- October 2004
- Vol. 5, No. 8
Critical Components for Program Replication
Replicating a proven program model can be one way to get a new program off to a good start. But how the model is implemented may be just as important as what model is used, according to a recent report by the Office of Juvenile Justice and Delinquency Prevention (OJJDP).
In its Blueprints for Violence Prevention initiative, 9 programs (8 violence prevention and 1 drug prevention program) in 147 sites were examined in terms of the extent to which agencies had accomplished specific program objectives (e.g., serving the targeted population, hiring and training qualified staff). The results of this process evaluation identified several critical components of successful program implementation:
- Site Assessment. Communities should assess their needs, the commitment to the program, and resources for implementation.

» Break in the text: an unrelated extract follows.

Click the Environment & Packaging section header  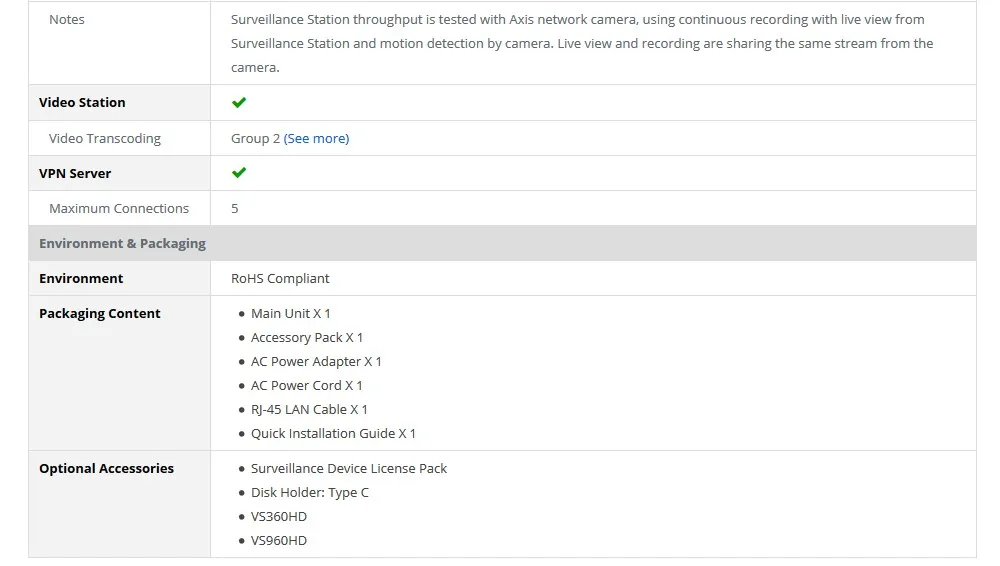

- Effective Organization. Organizations need to have support from administrators, agency stability, and links to other agencies.
- Qualified Staff. Staff should be committed to the new program, have the credentials and experience for the job, have adequate time to commit to the program, and be paid for their efforts.
- Program Champions. Every program needs one or more people to guide the daily operations, motivate staff, and foster communication.
- Program Integration. It is important to link the new program to the goals and objectives of the host agency.
- Training and Technical Assistance. These services increase staff understanding of the program and its philosophies, encourage administrative and community support, and provide direction.
- Implementation Fidelity. This includes adherence to the original program design (protocols, materials); the number, length, or frequency of services; the quality of program delivery by staff; and engagement and involvement of participants.
By focusing on these critical components, agencies can foster a positive experience for both staff and participants that results in higher quality implementation and more positive outcomes.
A copy of this report can be obtained from the OJJDP website at https://www.ncjrs.gov/pdffiles1/ojjdp/204274.pdf (PDF - 1,137 KB). More information on the Blueprints for Violence Prevention initiative also is available on the OJJDP website at http://ojjdp.ncjrs.org/publications/PubAbstract.asp?pubi=11721 (Editor's note: This link is no longer active. More information about this program, which is now known as Blueprints for Healthy Youth Development, can be found at http://www.blueprintsprograms.com/.)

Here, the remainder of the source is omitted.